Element lookup records:
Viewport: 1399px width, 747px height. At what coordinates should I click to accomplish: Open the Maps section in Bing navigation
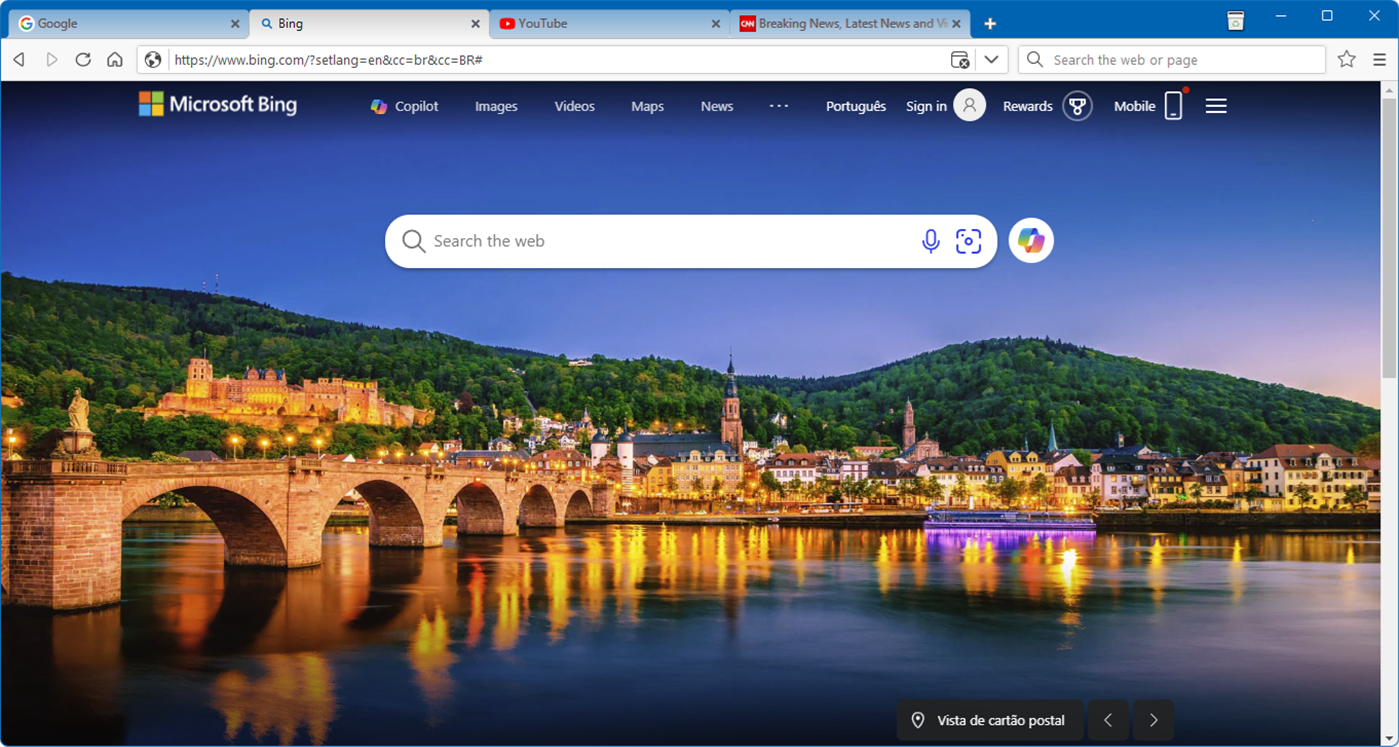click(x=647, y=105)
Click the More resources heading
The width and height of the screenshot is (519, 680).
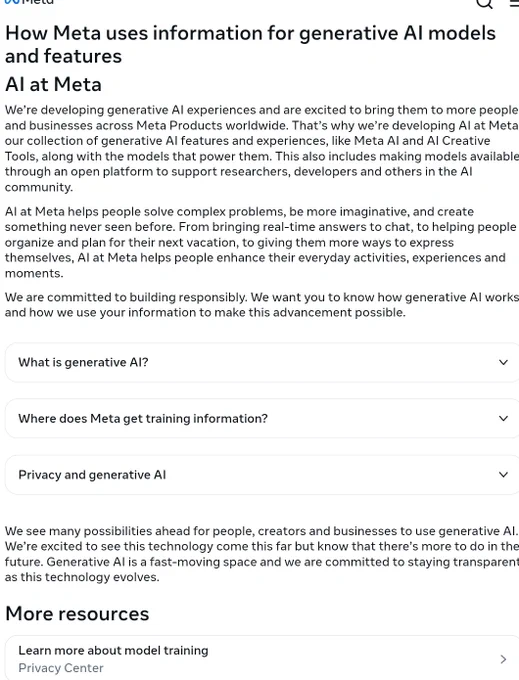[77, 614]
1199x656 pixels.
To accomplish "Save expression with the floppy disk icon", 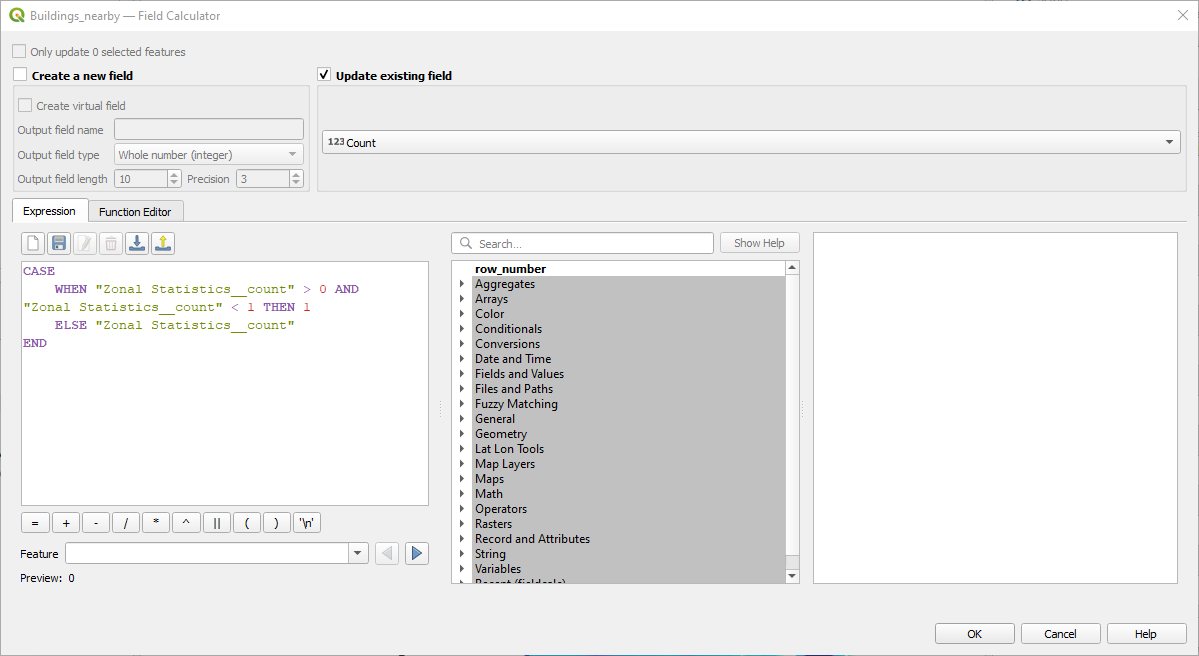I will (59, 243).
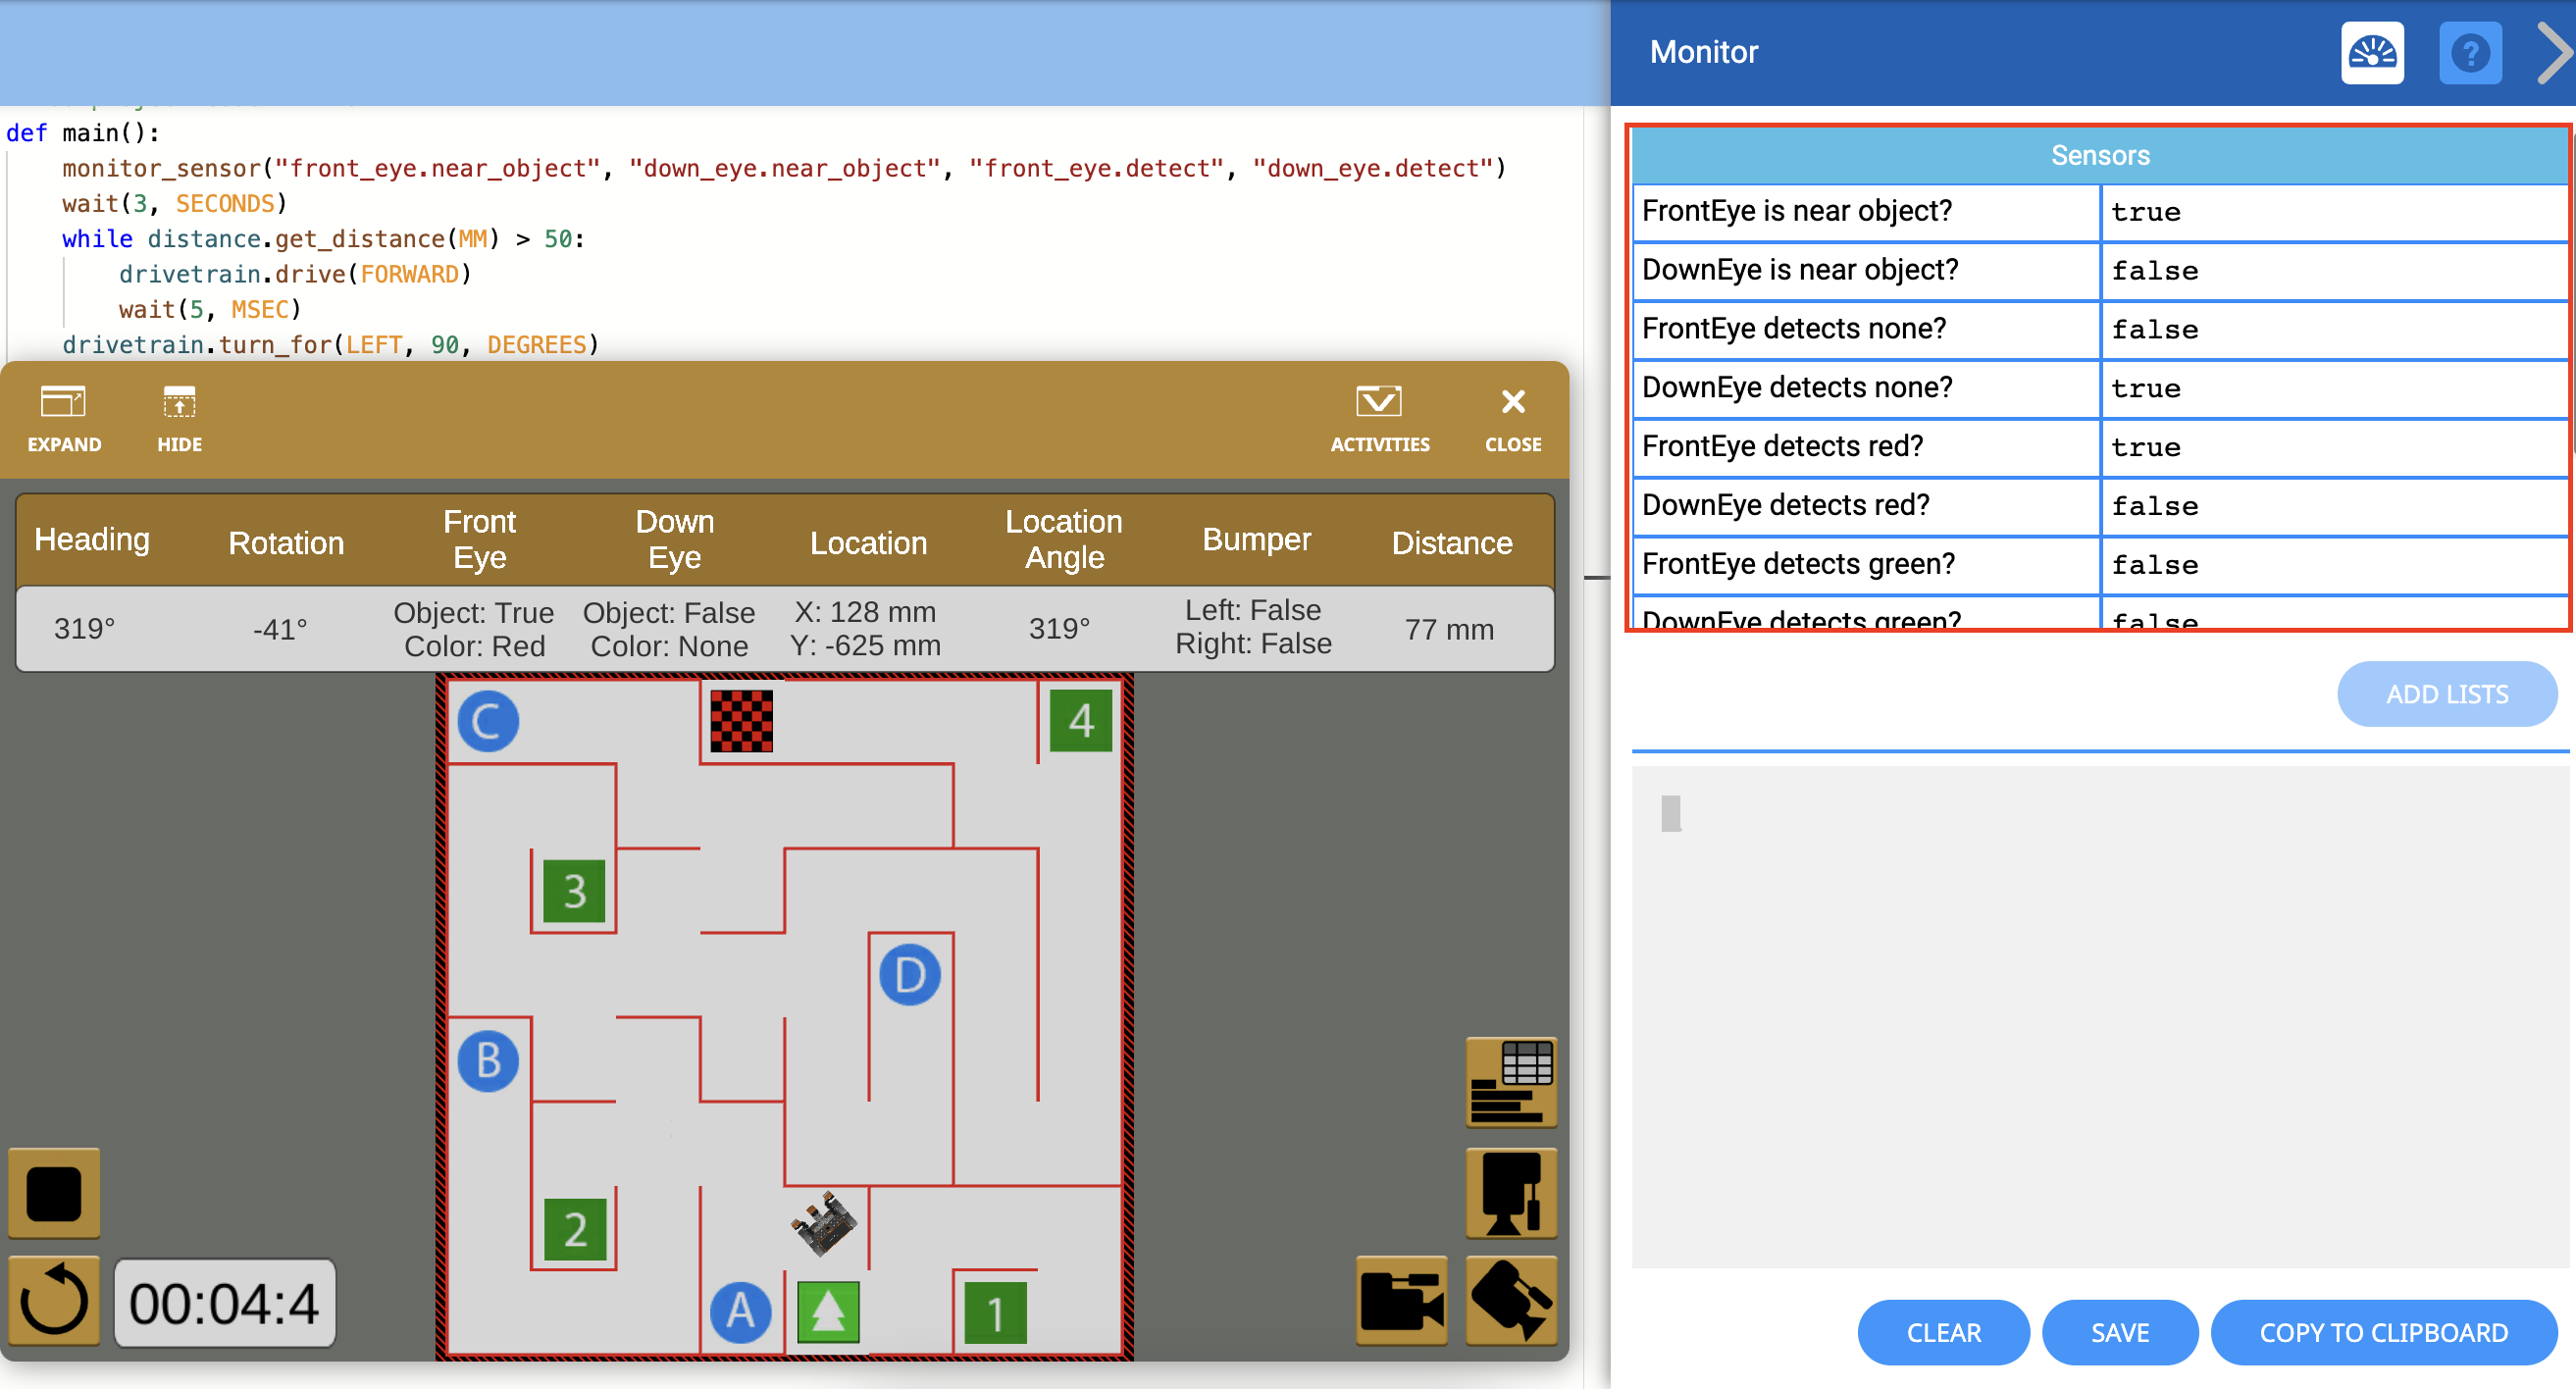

> _Aim of the task_: Locate each line of the records above that contains the string "width" and copy those lines out. The match is case-sensitive.

> _Answer to this task_:
Viewport: 1399px width, 747px height. At what coordinates should I click to accomplish: Open the Maps section in Bing navigation
The width and height of the screenshot is (519, 680).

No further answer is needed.